[Stored items from a collection]

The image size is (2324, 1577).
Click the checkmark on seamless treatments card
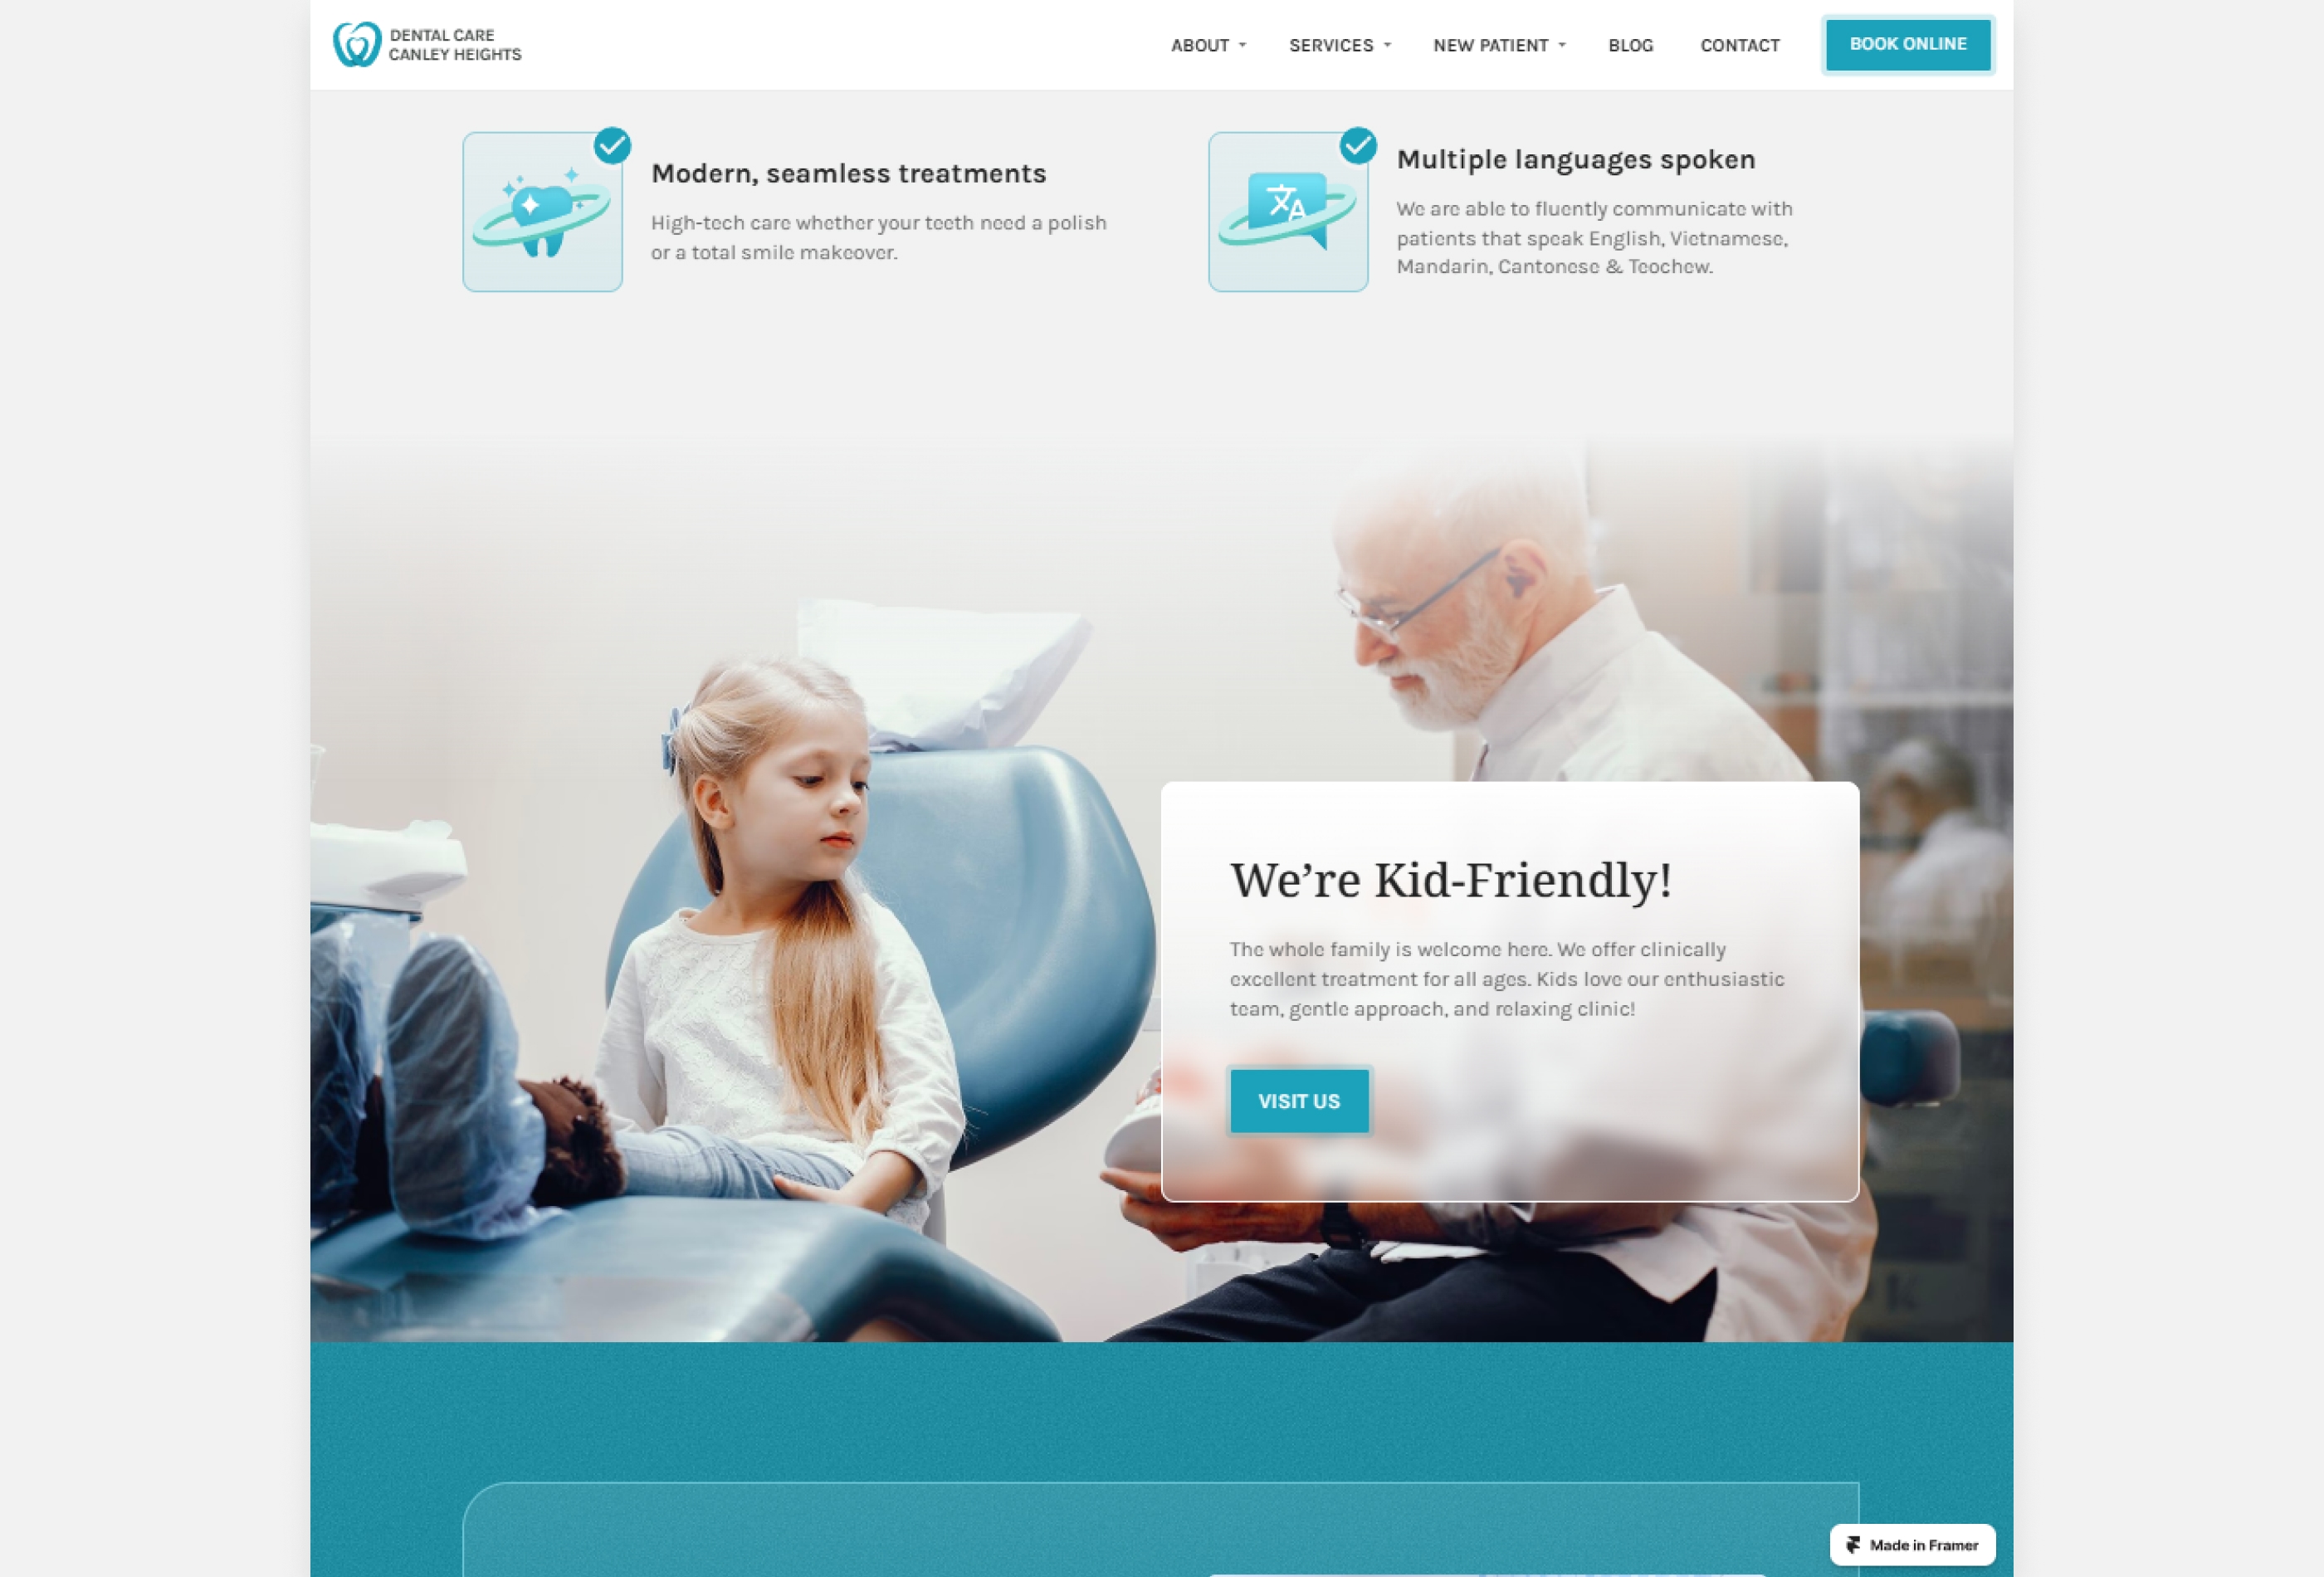point(613,146)
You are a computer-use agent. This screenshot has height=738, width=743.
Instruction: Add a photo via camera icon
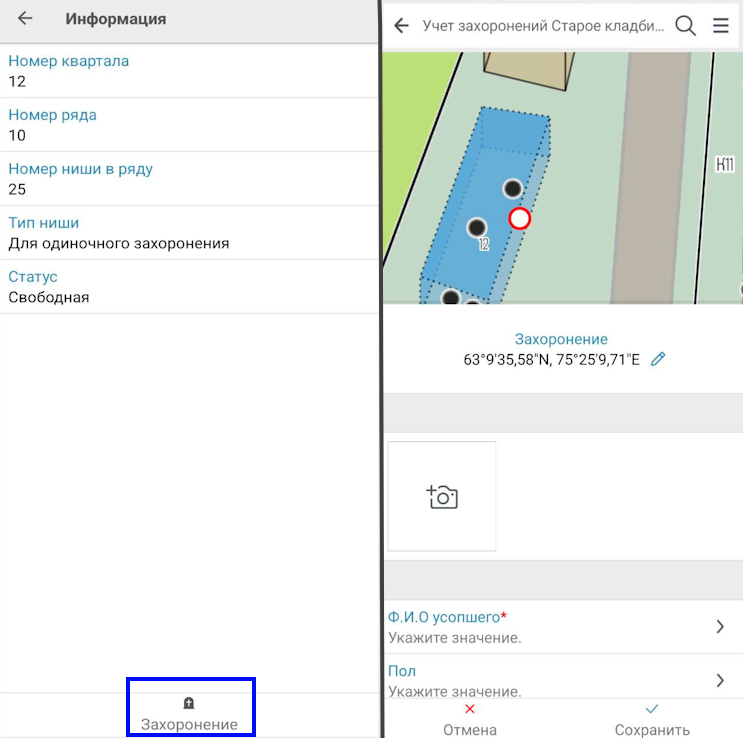click(442, 496)
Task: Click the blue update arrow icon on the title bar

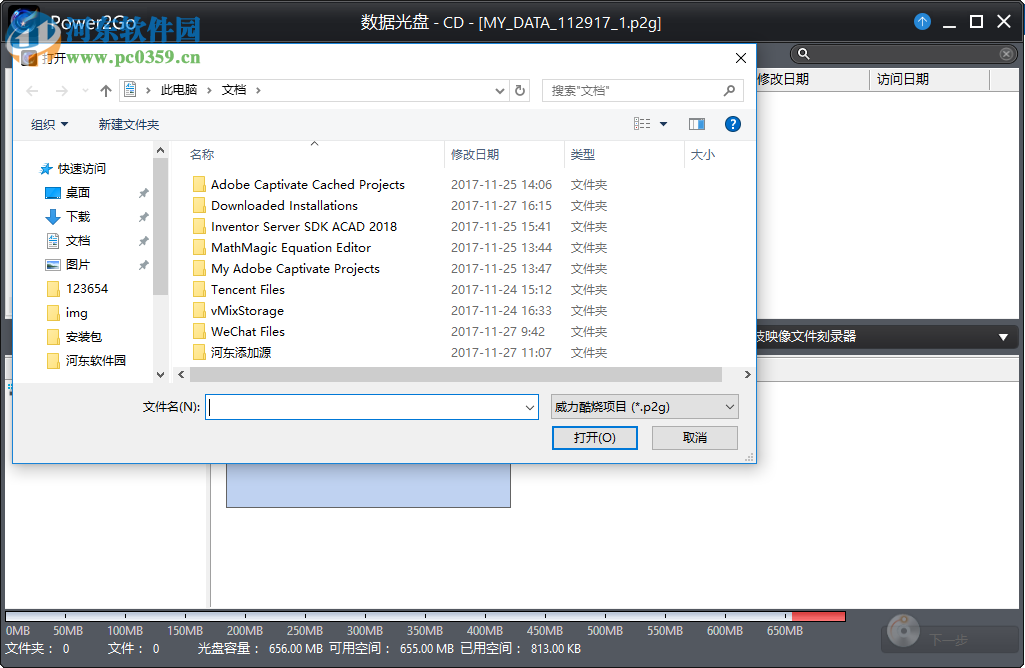Action: [921, 21]
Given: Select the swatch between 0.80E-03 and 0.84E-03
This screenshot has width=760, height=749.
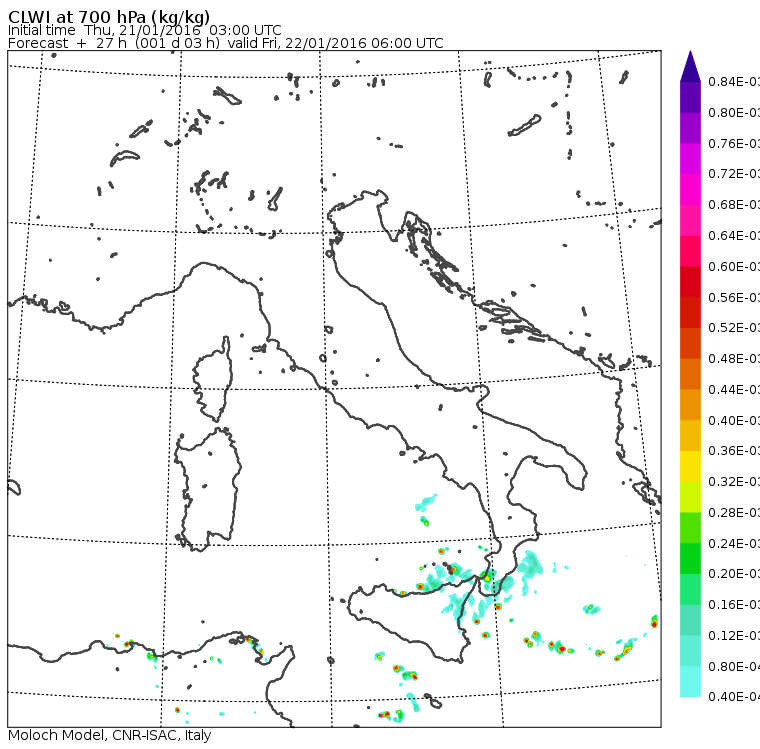Looking at the screenshot, I should coord(690,97).
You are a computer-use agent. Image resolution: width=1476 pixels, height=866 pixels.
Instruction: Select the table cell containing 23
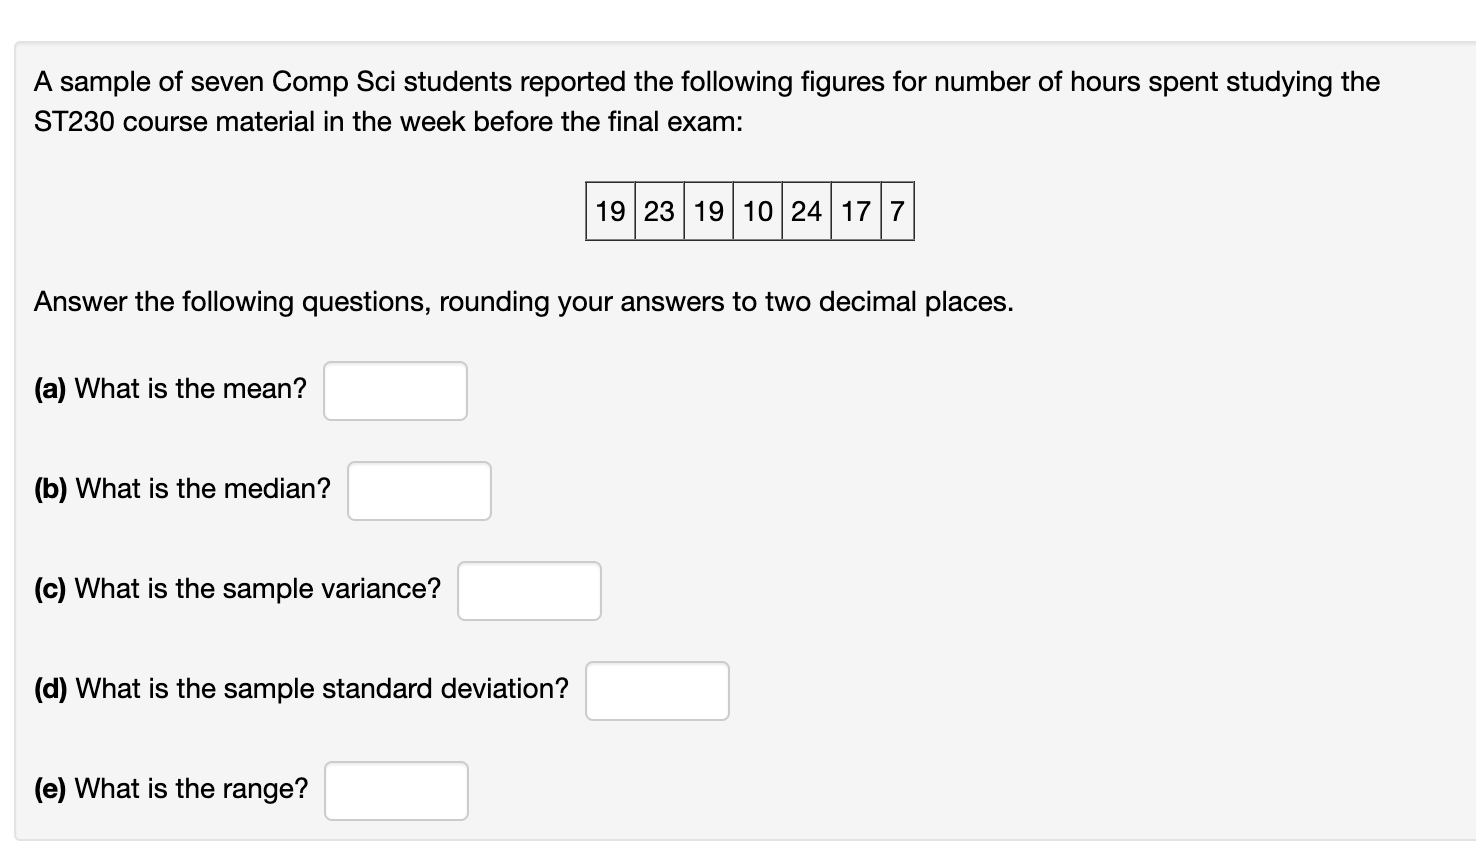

■ Instructions for the task: If a line in the records includes the string "Select", copy it.

■ Exercise answer:
Given: Select the swatch between 0.80E-03 and 0.84E-03
Instruction: Select the table cell containing 23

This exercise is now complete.